#### Qué hacer:
Por favor, cambia "Screen dimensions" por "Display size" en todas las entradas y reproduce las líneas sin ninguna otra modificación.

[Entradas extraídas de una colección]
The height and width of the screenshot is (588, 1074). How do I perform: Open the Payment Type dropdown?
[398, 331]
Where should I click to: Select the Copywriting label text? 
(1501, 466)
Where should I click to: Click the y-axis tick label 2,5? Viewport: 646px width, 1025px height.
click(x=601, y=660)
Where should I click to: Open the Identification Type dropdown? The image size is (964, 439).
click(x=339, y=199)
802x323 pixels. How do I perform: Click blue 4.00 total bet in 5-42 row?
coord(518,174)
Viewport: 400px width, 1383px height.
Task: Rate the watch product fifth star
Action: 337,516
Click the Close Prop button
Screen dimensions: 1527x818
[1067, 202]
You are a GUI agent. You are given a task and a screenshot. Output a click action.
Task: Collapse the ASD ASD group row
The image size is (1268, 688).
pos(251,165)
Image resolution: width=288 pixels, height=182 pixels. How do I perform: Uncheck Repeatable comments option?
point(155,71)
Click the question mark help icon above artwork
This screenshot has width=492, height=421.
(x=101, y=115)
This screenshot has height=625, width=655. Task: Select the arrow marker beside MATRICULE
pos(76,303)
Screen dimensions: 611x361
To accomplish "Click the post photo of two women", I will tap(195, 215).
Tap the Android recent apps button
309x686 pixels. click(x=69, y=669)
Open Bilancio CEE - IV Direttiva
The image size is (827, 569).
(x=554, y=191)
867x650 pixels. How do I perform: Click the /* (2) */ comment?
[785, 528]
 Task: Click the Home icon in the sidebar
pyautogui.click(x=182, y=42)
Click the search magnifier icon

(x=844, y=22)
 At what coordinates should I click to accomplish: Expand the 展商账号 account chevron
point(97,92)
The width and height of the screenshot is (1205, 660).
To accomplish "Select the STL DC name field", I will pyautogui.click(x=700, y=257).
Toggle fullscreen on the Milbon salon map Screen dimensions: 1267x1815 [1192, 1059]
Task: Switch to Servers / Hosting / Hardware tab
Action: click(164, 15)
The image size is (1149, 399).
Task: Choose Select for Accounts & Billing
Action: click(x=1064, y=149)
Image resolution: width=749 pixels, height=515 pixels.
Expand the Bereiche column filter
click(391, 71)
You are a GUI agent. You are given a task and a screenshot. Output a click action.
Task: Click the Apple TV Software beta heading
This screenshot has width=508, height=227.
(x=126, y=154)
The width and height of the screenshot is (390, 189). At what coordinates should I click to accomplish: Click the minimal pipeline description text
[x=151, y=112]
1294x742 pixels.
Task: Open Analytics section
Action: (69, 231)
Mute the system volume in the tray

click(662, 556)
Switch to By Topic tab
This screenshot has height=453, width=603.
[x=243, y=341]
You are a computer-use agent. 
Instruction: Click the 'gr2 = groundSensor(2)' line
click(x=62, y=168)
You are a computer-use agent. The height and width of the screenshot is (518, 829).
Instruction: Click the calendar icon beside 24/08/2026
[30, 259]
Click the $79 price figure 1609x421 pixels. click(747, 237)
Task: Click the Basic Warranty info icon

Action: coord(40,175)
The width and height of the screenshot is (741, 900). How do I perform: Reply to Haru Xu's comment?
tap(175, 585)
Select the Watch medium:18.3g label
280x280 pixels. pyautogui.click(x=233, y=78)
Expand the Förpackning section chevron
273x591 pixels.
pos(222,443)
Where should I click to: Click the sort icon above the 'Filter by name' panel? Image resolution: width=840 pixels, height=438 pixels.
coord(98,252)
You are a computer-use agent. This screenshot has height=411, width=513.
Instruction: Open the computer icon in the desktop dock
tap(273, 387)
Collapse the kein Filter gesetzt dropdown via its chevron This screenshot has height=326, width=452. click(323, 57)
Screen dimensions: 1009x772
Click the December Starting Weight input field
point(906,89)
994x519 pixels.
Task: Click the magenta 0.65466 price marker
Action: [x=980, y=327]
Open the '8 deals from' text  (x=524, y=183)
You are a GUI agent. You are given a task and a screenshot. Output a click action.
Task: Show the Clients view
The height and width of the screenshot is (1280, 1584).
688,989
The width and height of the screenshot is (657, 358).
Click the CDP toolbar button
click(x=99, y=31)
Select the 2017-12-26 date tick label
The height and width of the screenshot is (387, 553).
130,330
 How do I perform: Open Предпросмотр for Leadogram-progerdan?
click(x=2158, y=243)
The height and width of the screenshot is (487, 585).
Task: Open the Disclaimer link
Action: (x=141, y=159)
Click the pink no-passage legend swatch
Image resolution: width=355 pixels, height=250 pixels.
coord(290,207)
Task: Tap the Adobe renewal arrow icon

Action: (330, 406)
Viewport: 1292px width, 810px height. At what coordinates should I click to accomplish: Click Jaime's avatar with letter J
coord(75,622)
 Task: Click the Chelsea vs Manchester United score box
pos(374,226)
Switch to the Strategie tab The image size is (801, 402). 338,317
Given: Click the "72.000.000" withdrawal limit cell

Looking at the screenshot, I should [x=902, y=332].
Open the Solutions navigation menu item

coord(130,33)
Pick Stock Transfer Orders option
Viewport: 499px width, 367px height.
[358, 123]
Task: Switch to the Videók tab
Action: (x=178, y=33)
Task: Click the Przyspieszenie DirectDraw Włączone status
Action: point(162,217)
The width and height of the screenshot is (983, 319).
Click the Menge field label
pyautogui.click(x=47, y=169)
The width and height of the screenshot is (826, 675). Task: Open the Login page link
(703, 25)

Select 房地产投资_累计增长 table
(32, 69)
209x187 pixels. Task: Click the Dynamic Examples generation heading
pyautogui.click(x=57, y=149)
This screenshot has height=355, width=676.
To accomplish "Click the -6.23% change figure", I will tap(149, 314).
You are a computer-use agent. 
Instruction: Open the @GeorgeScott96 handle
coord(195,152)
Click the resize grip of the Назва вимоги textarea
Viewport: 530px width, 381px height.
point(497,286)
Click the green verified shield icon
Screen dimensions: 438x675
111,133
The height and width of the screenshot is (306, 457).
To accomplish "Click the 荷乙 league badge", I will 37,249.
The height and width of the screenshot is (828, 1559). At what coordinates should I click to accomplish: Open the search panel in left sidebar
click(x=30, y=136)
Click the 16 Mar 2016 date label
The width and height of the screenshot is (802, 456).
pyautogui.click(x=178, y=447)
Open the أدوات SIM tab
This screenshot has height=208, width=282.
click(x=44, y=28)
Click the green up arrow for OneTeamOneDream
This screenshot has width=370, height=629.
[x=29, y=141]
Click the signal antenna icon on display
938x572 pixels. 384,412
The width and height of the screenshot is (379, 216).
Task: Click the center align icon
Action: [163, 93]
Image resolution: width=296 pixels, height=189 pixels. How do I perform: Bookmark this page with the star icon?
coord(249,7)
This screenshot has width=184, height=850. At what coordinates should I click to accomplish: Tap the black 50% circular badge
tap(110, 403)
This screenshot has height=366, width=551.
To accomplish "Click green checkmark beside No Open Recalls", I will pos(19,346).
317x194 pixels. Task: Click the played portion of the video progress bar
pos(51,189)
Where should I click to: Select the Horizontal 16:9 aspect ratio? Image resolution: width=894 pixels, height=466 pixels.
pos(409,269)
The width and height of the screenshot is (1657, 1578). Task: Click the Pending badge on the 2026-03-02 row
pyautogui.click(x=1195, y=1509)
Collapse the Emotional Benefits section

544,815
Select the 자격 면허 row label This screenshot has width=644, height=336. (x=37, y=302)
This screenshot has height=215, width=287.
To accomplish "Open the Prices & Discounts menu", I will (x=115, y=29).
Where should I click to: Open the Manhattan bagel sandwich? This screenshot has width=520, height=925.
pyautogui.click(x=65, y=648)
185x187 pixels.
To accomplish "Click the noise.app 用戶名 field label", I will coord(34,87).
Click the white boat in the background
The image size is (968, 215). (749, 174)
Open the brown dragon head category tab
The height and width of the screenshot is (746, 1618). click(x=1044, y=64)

#### Resultado correcto:
The height and width of the screenshot is (588, 1074). How do I perform: Open the Payment Type dropdown?
[398, 331]
Where should I click to: Select the Copywriting label text? 
(1501, 466)
Where should I click to: Click the y-axis tick label 2,5? Viewport: 646px width, 1025px height.
click(x=601, y=660)
Where should I click to: Open the Identification Type dropdown? The image size is (964, 439).
click(x=339, y=199)
802x323 pixels. How do I perform: Click blue 4.00 total bet in 5-42 row?
coord(518,174)
Viewport: 400px width, 1383px height.
Task: Rate the watch product fifth star
Action: 337,516
Click the Close Prop button
Display size: 1527x818
[1067, 202]
You are a GUI agent. You are given a task and a screenshot. Output a click action.
Task: Collapse the ASD ASD group row
The image size is (1268, 688).
pos(251,165)
Image resolution: width=288 pixels, height=182 pixels. How do I perform: Uncheck Repeatable comments option?
point(155,71)
Click the question mark help icon above artwork
This screenshot has width=492, height=421.
(x=101, y=115)
This screenshot has height=625, width=655. Task: Select the arrow marker beside MATRICULE
pos(76,303)
Display size: 611x361
To accomplish "Click the post photo of two women", I will tap(195, 215).
Tap the Android recent apps button
309x686 pixels. click(x=69, y=669)
Open Bilancio CEE - IV Direttiva
The image size is (827, 569).
(x=554, y=191)
867x650 pixels. How do I perform: Click the /* (2) */ comment?
[785, 528]
 Task: Click the Home icon in the sidebar
pyautogui.click(x=182, y=42)
Click the search magnifier icon

(x=844, y=22)
 At what coordinates should I click to accomplish: Expand the 展商账号 account chevron
point(97,92)
The width and height of the screenshot is (1205, 660).
To accomplish "Select the STL DC name field", I will pyautogui.click(x=700, y=257).
Toggle fullscreen on the Milbon salon map Display size: 1267x1815 [1192, 1059]
Task: Switch to Servers / Hosting / Hardware tab
Action: click(164, 15)
The image size is (1149, 399).
Task: Choose Select for Accounts & Billing
Action: click(x=1064, y=149)
Image resolution: width=749 pixels, height=515 pixels.
Expand the Bereiche column filter
click(391, 71)
You are a GUI agent. You are given a task and a screenshot. Output a click action.
Task: Click the Apple TV Software beta heading
This screenshot has width=508, height=227.
(x=126, y=154)
The width and height of the screenshot is (390, 189). At what coordinates should I click to accomplish: Click the minimal pipeline description text
[x=151, y=112]
1294x742 pixels.
Task: Open Analytics section
Action: (69, 231)
Mute the system volume in the tray

click(662, 556)
Switch to By Topic tab
This screenshot has height=453, width=603.
[x=243, y=341]
You are a computer-use agent. 
Instruction: Click the 'gr2 = groundSensor(2)' line
click(x=62, y=168)
You are a computer-use agent. The height and width of the screenshot is (518, 829).
Instruction: Click the calendar icon beside 24/08/2026
[30, 259]
Click the $79 price figure 1609x421 pixels. click(747, 237)
Task: Click the Basic Warranty info icon

Action: coord(40,175)
The width and height of the screenshot is (741, 900). How do I perform: Reply to Haru Xu's comment?
tap(175, 585)
Select the Watch medium:18.3g label
280x280 pixels. pyautogui.click(x=233, y=78)
Expand the Förpackning section chevron
273x591 pixels.
pos(222,443)
Where should I click to: Click the sort icon above the 'Filter by name' panel? Image resolution: width=840 pixels, height=438 pixels.
coord(98,252)
You are a computer-use agent. This screenshot has height=411, width=513.
Instruction: Open the computer icon in the desktop dock
tap(273, 387)
Collapse the kein Filter gesetzt dropdown via its chevron This screenshot has height=326, width=452. click(323, 57)
Display size: 1009x772
Click the December Starting Weight input field
point(906,89)
994x519 pixels.
Task: Click the magenta 0.65466 price marker
Action: [x=980, y=327]
Open the '8 deals from' text  (x=524, y=183)
You are a GUI agent. You are given a task and a screenshot. Output a click action.
Task: Show the Clients view
The height and width of the screenshot is (1280, 1584).
688,989
The width and height of the screenshot is (657, 358).
Click the CDP toolbar button
click(x=99, y=31)
Select the 2017-12-26 date tick label
The height and width of the screenshot is (387, 553).
130,330
 How do I perform: Open Предпросмотр for Leadogram-progerdan?
click(x=2158, y=243)
The height and width of the screenshot is (487, 585).
Task: Open the Disclaimer link
Action: (x=141, y=159)
Click the pink no-passage legend swatch
Image resolution: width=355 pixels, height=250 pixels.
coord(290,207)
Task: Tap the Adobe renewal arrow icon

Action: (330, 406)
Viewport: 1292px width, 810px height. At what coordinates should I click to accomplish: Click Jaime's avatar with letter J
coord(75,622)
 Task: Click the Chelsea vs Manchester United score box
pos(374,226)
Switch to the Strategie tab The image size is (801, 402). 338,317
Given: Click the "72.000.000" withdrawal limit cell

Looking at the screenshot, I should [x=902, y=332].
Open the Solutions navigation menu item

coord(130,33)
Pick Stock Transfer Orders option
Viewport: 499px width, 367px height.
[358, 123]
Task: Switch to the Videók tab
Action: (x=178, y=33)
Task: Click the Przyspieszenie DirectDraw Włączone status
Action: point(162,217)
The width and height of the screenshot is (983, 319).
Click the Menge field label
pyautogui.click(x=47, y=169)
The width and height of the screenshot is (826, 675). Task: Open the Login page link
(703, 25)

Select 房地产投资_累计增长 table
(32, 69)
209x187 pixels. Task: Click the Dynamic Examples generation heading
pyautogui.click(x=57, y=149)
This screenshot has height=355, width=676.
To accomplish "Click the -6.23% change figure", I will tap(149, 314).
You are a computer-use agent. 
Instruction: Open the @GeorgeScott96 handle
coord(195,152)
Click the resize grip of the Назва вимоги textarea
Viewport: 530px width, 381px height.
point(497,286)
Click the green verified shield icon
Display size: 438x675
111,133
The height and width of the screenshot is (306, 457).
To accomplish "Click the 荷乙 league badge", I will 37,249.
The height and width of the screenshot is (828, 1559). At what coordinates should I click to accomplish: Open the search panel in left sidebar
click(x=30, y=136)
Click the 16 Mar 2016 date label
The width and height of the screenshot is (802, 456).
pyautogui.click(x=178, y=447)
Open the أدوات SIM tab
This screenshot has height=208, width=282.
click(x=44, y=28)
Click the green up arrow for OneTeamOneDream
This screenshot has width=370, height=629.
[x=29, y=141]
Click the signal antenna icon on display
938x572 pixels. 384,412
The width and height of the screenshot is (379, 216).
Task: Click the center align icon
Action: [163, 93]
Image resolution: width=296 pixels, height=189 pixels. How do I perform: Bookmark this page with the star icon?
coord(249,7)
This screenshot has width=184, height=850. At what coordinates should I click to accomplish: Tap the black 50% circular badge
tap(110, 403)
This screenshot has height=366, width=551.
To accomplish "Click green checkmark beside No Open Recalls", I will pos(19,346).
317x194 pixels. Task: Click the played portion of the video progress bar
pos(51,189)
Where should I click to: Select the Horizontal 16:9 aspect ratio? Image resolution: width=894 pixels, height=466 pixels.
pos(409,269)
The width and height of the screenshot is (1657, 1578). Task: Click the Pending badge on the 2026-03-02 row
pyautogui.click(x=1195, y=1509)
Collapse the Emotional Benefits section

544,815
Select the 자격 면허 row label This screenshot has width=644, height=336. (x=37, y=302)
This screenshot has height=215, width=287.
To accomplish "Open the Prices & Discounts menu", I will (x=115, y=29).
Where should I click to: Open the Manhattan bagel sandwich? This screenshot has width=520, height=925.
pyautogui.click(x=65, y=648)
185x187 pixels.
To accomplish "Click the noise.app 用戶名 field label", I will coord(34,87).
Click the white boat in the background
The image size is (968, 215). (749, 174)
Open the brown dragon head category tab
The height and width of the screenshot is (746, 1618). click(x=1044, y=64)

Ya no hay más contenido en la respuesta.